### WHAT YOU HAVE TO DO:
Starting at the top of the records, output every line through the one that contains "The image size is (1204, 995).", keeping each exactly as it appears.

### THE RECORDS:
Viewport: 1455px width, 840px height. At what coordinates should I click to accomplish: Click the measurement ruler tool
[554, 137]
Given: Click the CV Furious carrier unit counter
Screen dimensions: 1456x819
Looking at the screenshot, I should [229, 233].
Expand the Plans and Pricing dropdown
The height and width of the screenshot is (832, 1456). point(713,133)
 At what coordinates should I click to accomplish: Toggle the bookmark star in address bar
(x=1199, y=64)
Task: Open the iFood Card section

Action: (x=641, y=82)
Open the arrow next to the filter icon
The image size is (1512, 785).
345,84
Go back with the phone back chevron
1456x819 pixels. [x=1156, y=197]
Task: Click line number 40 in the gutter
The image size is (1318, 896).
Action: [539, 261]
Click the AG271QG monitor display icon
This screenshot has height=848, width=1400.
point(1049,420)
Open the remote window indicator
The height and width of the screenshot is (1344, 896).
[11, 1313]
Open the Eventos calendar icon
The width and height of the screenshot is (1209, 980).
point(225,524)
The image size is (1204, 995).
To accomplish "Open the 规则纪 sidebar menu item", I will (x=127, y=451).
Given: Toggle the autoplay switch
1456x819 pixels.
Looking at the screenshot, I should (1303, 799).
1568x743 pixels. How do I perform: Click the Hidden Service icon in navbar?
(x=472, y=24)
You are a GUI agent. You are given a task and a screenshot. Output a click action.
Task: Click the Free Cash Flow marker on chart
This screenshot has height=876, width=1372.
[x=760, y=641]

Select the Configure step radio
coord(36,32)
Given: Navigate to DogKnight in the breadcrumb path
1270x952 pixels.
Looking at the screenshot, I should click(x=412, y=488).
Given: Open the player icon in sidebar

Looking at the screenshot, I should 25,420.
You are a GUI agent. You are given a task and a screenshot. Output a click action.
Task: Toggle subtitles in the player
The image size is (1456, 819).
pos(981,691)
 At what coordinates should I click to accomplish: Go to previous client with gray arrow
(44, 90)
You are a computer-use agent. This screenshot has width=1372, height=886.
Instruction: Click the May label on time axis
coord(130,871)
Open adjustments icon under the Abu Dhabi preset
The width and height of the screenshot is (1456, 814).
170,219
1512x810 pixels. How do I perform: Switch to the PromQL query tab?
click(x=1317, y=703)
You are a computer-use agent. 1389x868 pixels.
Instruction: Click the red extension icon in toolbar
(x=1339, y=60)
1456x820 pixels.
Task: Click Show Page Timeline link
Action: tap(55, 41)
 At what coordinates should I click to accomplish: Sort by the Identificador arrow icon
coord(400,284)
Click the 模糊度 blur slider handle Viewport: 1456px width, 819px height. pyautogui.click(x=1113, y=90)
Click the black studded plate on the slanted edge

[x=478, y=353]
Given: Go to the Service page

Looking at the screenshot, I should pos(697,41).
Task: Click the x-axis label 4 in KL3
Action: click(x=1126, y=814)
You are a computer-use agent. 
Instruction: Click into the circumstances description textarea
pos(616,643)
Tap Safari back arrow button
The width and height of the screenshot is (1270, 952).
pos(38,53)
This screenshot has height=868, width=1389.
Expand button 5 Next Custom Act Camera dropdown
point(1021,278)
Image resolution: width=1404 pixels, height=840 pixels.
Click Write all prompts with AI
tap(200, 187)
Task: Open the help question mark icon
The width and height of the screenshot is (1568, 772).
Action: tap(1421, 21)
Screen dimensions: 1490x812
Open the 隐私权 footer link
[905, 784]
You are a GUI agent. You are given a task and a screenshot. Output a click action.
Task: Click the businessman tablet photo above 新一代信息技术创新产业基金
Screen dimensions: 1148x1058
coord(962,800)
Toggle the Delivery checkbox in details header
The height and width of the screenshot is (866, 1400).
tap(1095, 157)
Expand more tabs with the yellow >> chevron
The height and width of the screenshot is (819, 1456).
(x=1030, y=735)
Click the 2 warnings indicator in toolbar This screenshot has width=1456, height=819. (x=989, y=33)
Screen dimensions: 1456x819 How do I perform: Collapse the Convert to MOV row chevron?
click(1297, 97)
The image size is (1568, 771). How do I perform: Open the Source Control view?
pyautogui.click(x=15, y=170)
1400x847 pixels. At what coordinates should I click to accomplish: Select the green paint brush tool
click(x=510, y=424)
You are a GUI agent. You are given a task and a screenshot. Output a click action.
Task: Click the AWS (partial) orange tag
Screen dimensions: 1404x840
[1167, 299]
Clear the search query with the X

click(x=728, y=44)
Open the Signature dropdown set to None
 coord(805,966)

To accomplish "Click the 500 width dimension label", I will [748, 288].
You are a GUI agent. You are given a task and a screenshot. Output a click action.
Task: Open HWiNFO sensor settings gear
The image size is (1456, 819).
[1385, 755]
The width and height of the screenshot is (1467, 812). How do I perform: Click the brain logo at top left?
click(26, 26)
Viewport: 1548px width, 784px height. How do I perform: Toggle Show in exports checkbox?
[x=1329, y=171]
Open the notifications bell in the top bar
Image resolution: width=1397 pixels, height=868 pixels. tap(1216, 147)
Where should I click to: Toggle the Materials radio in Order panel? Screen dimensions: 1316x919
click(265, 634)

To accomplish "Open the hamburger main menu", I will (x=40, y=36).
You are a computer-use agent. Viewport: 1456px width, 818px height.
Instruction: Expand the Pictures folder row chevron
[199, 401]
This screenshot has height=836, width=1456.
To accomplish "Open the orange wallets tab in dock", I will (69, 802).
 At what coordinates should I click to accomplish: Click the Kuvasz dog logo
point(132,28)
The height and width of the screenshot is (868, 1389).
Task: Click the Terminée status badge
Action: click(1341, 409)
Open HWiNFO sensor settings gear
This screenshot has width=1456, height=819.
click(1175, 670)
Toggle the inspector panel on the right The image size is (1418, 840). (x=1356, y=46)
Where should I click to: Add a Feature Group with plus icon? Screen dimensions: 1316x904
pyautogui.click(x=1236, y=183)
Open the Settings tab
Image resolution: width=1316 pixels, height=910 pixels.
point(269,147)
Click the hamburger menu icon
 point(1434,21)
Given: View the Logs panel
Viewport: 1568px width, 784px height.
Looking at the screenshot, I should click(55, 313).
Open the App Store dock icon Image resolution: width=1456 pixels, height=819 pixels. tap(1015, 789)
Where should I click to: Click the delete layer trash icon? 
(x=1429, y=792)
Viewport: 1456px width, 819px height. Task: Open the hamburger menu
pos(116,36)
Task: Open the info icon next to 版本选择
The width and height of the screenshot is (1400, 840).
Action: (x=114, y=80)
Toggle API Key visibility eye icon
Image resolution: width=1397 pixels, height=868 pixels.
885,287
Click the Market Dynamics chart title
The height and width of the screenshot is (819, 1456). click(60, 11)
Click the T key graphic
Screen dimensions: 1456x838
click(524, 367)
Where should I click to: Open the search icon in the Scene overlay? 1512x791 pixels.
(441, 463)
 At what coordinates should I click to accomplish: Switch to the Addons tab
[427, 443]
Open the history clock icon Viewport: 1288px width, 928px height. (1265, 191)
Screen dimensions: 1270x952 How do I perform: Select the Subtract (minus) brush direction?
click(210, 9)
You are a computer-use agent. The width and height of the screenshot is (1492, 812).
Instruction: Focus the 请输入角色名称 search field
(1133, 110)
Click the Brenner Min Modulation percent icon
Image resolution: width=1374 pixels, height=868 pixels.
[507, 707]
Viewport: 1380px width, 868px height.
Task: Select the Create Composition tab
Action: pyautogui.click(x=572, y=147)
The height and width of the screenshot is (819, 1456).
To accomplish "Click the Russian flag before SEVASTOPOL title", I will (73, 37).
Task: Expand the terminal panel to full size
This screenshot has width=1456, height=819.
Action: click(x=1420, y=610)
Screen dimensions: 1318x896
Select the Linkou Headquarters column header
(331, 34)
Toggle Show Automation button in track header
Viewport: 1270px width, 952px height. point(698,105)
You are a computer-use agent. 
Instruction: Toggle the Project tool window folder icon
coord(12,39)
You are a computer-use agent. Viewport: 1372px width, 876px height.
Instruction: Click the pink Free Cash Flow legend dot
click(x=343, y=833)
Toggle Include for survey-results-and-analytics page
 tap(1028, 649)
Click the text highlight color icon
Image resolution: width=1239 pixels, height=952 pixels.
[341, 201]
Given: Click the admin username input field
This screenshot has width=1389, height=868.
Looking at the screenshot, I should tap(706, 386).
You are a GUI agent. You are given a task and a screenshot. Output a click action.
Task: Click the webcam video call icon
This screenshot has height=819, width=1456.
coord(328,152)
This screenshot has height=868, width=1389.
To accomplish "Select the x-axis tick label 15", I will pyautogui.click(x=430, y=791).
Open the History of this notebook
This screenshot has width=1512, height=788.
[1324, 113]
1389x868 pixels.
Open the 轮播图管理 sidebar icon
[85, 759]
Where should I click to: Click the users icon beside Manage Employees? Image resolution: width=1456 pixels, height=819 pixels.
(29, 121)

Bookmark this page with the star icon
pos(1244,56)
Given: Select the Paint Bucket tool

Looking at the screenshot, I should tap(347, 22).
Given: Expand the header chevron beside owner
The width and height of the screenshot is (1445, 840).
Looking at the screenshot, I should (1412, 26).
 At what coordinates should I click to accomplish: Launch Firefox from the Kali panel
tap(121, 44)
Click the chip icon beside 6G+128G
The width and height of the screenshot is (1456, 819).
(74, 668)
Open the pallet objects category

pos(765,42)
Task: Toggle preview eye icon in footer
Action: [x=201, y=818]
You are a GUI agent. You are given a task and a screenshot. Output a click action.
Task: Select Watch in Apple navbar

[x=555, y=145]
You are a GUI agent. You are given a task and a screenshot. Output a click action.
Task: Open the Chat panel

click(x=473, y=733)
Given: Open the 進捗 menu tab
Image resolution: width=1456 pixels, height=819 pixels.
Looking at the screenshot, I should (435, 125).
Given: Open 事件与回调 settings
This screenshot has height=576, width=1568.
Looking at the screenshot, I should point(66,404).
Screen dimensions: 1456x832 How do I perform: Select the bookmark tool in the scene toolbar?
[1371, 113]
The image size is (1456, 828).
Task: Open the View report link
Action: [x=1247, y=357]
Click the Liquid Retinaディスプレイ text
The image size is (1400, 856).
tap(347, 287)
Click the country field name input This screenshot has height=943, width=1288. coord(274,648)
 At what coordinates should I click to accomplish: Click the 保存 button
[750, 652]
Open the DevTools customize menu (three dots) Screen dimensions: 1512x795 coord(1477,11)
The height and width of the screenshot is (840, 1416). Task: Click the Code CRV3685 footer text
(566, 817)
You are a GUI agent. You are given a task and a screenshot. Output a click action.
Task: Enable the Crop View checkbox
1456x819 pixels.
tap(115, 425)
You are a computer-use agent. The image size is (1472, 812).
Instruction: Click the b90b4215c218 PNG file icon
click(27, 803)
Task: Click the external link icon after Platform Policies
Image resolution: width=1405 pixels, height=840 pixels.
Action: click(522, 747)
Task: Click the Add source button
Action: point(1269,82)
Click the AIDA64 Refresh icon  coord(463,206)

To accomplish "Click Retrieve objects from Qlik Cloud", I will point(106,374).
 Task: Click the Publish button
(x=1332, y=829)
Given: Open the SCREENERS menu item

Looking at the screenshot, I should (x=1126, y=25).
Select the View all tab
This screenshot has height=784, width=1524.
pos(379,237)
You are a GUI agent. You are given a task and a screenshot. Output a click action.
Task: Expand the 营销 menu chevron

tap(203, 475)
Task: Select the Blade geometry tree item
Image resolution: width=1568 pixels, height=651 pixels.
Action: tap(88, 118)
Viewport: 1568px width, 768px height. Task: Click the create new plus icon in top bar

### EXPECTED ANSWER:
Viewport: 1455px width, 840px height. At what coordinates should I click to accomplish: Click the measurement ruler tool
[554, 137]
Given: Click the CV Furious carrier unit counter
Screen dimensions: 1456x819
Looking at the screenshot, I should [229, 233].
Expand the Plans and Pricing dropdown
The height and width of the screenshot is (832, 1456). point(713,133)
 At what coordinates should I click to accomplish: Toggle the bookmark star in address bar
(x=1199, y=64)
Task: Open the iFood Card section

Action: (x=641, y=82)
Open the arrow next to the filter icon
The image size is (1512, 785).
345,84
Go back with the phone back chevron
1456x819 pixels. [x=1156, y=197]
Task: Click line number 40 in the gutter
The image size is (1318, 896).
Action: [539, 261]
Click the AG271QG monitor display icon
This screenshot has height=848, width=1400.
point(1049,420)
Open the remote window indicator
The height and width of the screenshot is (1344, 896).
[11, 1313]
Open the Eventos calendar icon
The width and height of the screenshot is (1209, 980).
point(225,524)
The image size is (1204, 995).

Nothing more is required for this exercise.